The Model strengthens analysis—without directing judicial outcomes.

Safe & Together Model Principles

Keep child safe and together with non-offending parent

Partner with non-offending parent as default position

Intervene with perpetrator to reduce risk and harm to child

See how the Safe & Together Model shifts family court practice from incident-based analysis to behaviour-led systems reform.

Engagement with the Federal Circuit and Family Court of Australia (FCFCOA)

Since 2020, the Safe & Together Model has been introduced within the Federal Circuit and Family Court of Australia (FCFCOA) through professional development initiatives.

This work has focused on:

  • Strengthening behavioural analysis of coercive control

  • Clarifying links between parental conduct and child impact

  • Supporting structured judicial reasoning

  • Developing shared language across court-affiliated roles

The Model supports analytical clarity while preserving full judicial independence.

Strengthen Coercive Control Analysis in Your Court

Improving coercive control analysis requires structured approaches, shared language, and consistent application.

Family court leaders across Australia and Aotearoa New Zealand can:

  • Embed behaviour-based analysis across roles

  • Align report templates with pattern-based frameworks

  • Strengthen identification of systems abuse

  • Clarify parenting expectations in staged decision-making

Family law outcomes are strengthened when coercive control is assessed as patterned parenting behaviour—not isolated allegations.

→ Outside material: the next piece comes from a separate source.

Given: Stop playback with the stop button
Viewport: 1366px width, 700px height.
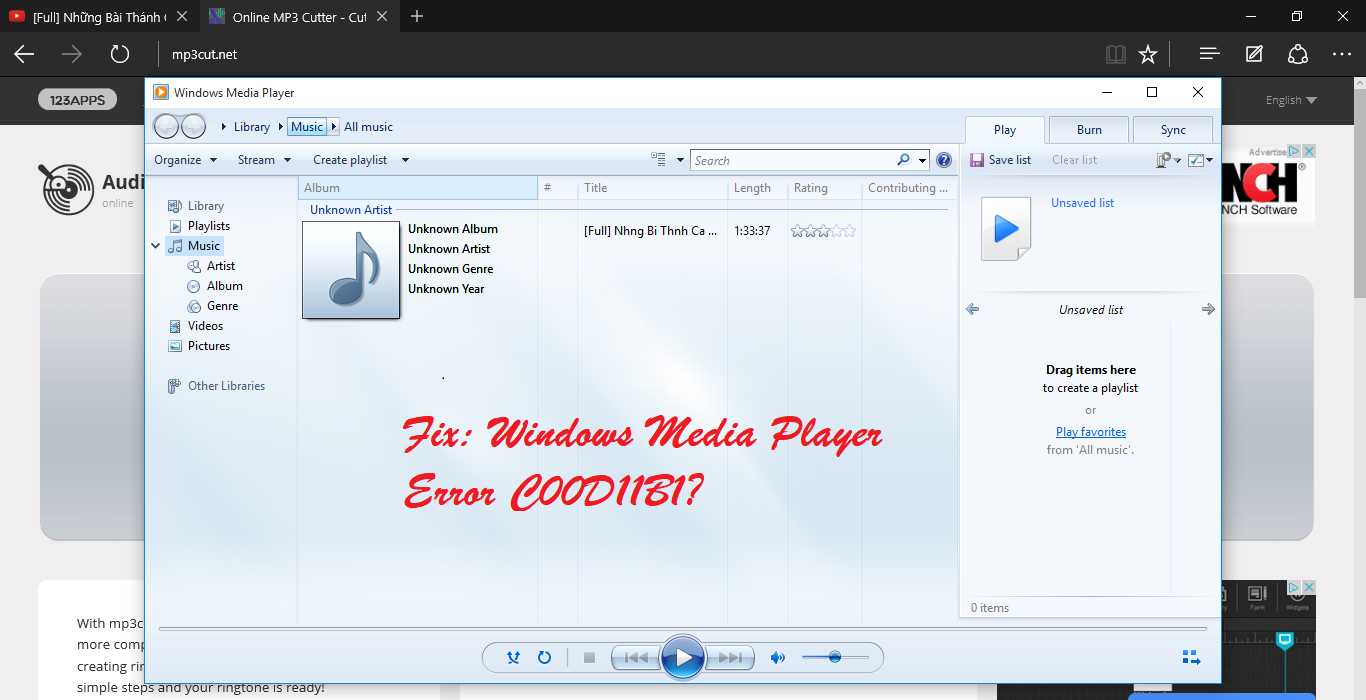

Talk with our team about embedding Safe & Together in your court.

FAQs

  • Coercive control should be analysed as a pattern of behaviour over time, rather than as isolated incidents. Effective analysis links parental conduct to parenting capacity, co-parenting conditions, and the child’s lived experience. This supports clearer, more consistent best interest determinations and strengthens judicial reasoning.

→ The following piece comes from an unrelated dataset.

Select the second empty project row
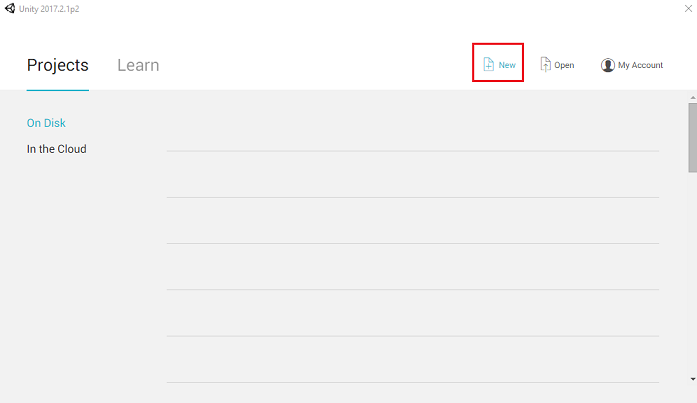The width and height of the screenshot is (697, 403). pyautogui.click(x=412, y=174)
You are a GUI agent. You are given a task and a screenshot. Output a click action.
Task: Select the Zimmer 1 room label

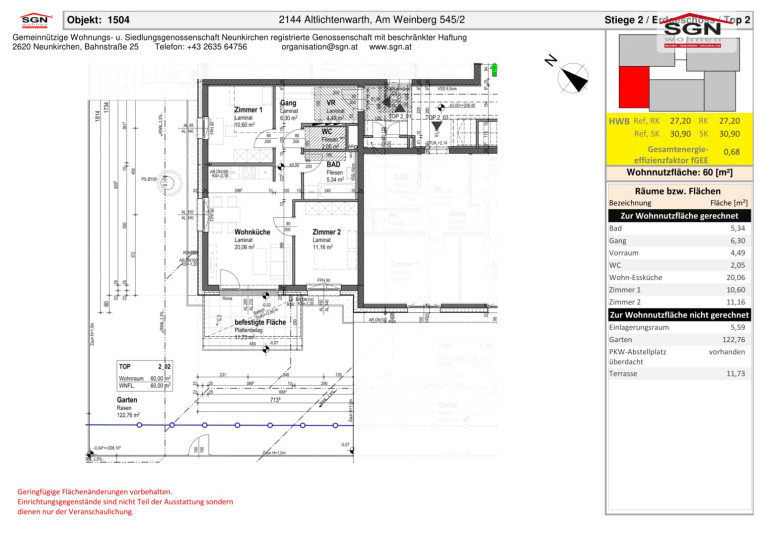point(248,110)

  • A behaviour-based approach supports statutory obligations under the Family Law Act (Australia) and the Care of Children Act (New Zealand) by focusing on child safety, parenting capacity, and the impact of family violence. It strengthens how courts apply best interest principles without presuming specific outcomes regarding contact or residence.

  • Incident-based assessment can miss escalation, cumulative harm, and patterns of control. It may also lead to mutualising language such as “conflict,” which can obscure accountability. A pattern-based approach provides a more accurate foundation for assessing risk, parenting capacity, and child impact.

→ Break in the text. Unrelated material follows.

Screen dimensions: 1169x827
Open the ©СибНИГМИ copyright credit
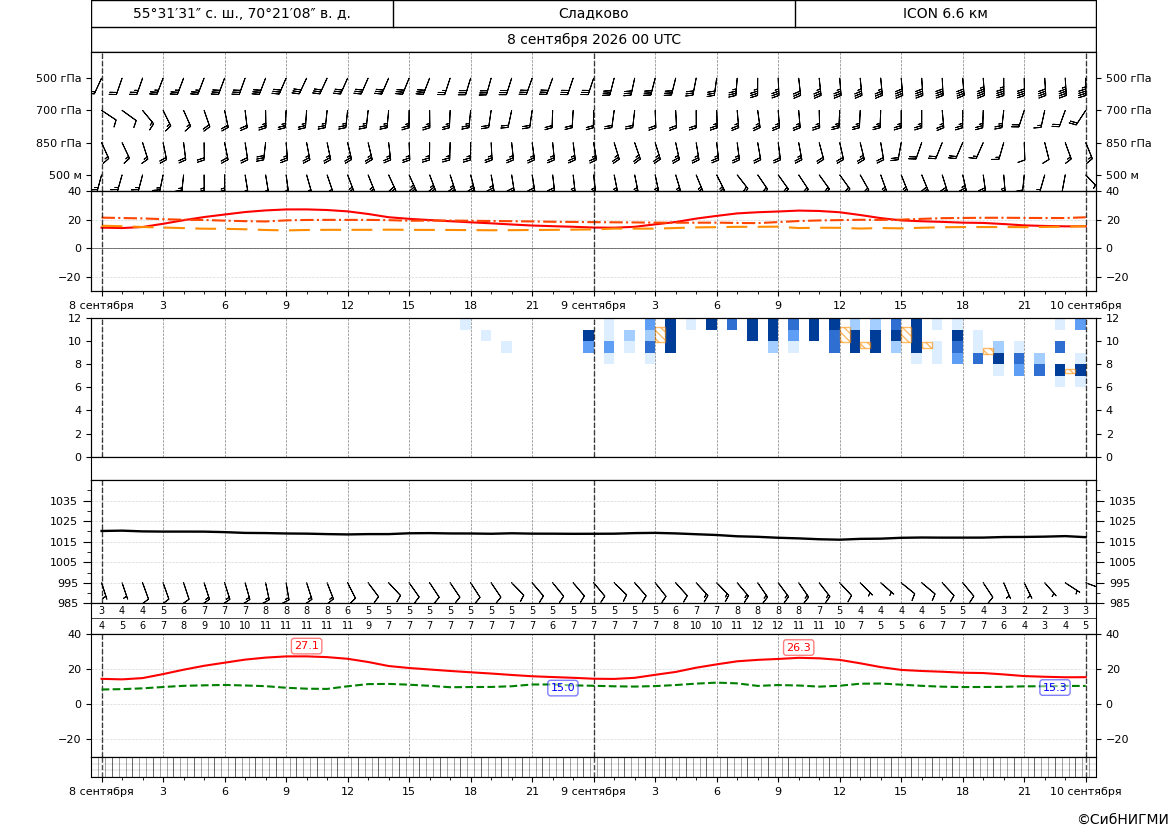click(1122, 819)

  • Courts must look beyond program completion or general statements of insight and assess whether:

    • Specific behaviours have changed

    • Harm has been acknowledged

    • Parenting conduct supports the child’s safety and stability

    • Behaviour remains consistent over time

    This ensures decisions are grounded in observable evidence of parenting capacity.

  • Consistency can be strengthened by:

    • Using shared behavioural frameworks across judicial officers, report writers, and practitioners

    • Aligning documentation and reporting practices

    • Focusing on patterns of conduct rather than competing narratives

    • Linking parental behaviour directly to child impact

    This supports more coherent reasoning and reduces variability across cases.

  • The Safe & Together Model is a behaviour-based framework used to support analysis of coercive control in parenting matters. It focuses on identifying patterns of perpetrator behaviour, the impact on children and family functioning, and the protective actions of the non-offending parent.

    In family court contexts, the Model is used to:

    • Support structured and consistent analysis

    • Clarify links between parental conduct and child impact

    • Strengthen documentation and reasoning across roles

    It does not prescribe outcomes regarding contact or residence and does not replace judicial discretion. Instead, it supports courts in applying existing legal frameworks with greater analytical clarity.